Mucopolysaccharidosis Type I: A Review of the Natural History and Molecular Pathology

Abstract

Mucopolysaccharidosis type I (MPS I) is a rare autosomal recessive inherited disease, caused by deficiency of the enzyme α-L-iduronidase, resulting in accumulation of the glycosaminoglycans (GAGs) dermatan and heparan sulfate in organs and tissues. If untreated, patients with the severe phenotype die within the first decade of life. Early diagnosis is crucial to prevent the development of fatal disease manifestations, prominently cardiac and respiratory disease, as well as cognitive impairment. However, the initial symptoms are nonspecific and impede early diagnosis. This review discusses common phenotypic manifestations in the order in which they develop. Similarities and differences in the three animal models for MPS I are highlighted. Earliest symptoms, which present during the first 6 months of life, include hernias, coarse facial features, recurrent rhinitis and/or upper airway obstructions in the absence of infection, and thoracolumbar kyphosis. During the next 6 months, loss of hearing, corneal clouding, and further musculoskeletal dysplasias develop. Finally, late manifestations including lower airway obstructions and cognitive decline emerge. Cardiac symptoms are common in MPS I and can develop in infancy. The underlying pathogenesis is in the intra- and extracellular accumulation of partially degraded GAGs and infiltration of cells with enlarged lysosomes causing tissue expansion and bone deformities.

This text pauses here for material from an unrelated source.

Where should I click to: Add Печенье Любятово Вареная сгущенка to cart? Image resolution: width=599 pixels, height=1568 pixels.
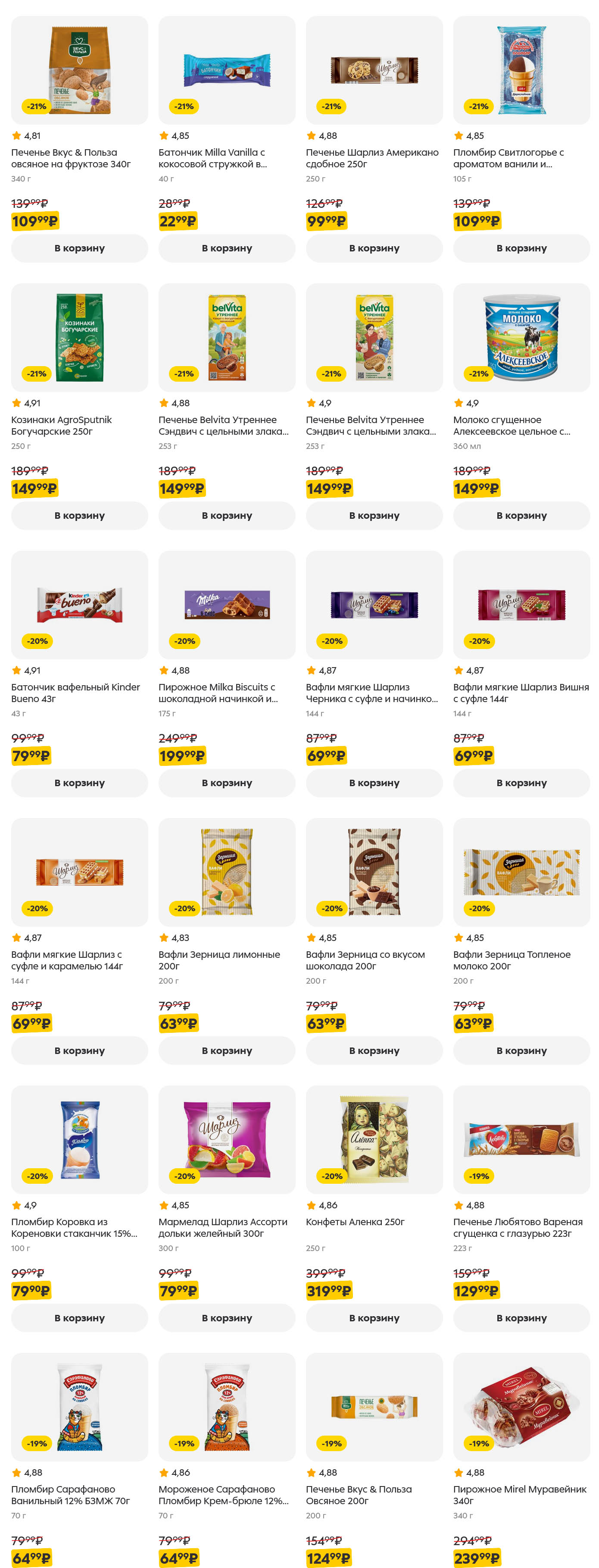pos(521,1318)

These interfere with the proper arrangement of collagen fibrils, disrupt nerve fibers, and cause devastating secondary pathophysiological cascades including inflammation, oxidative stress, and other disruptions to intracellular and extracellular homeostasis. A greater understanding of the natural history of MPS I will allow early diagnosis and timely management of the disease facilitating better treatment outcomes.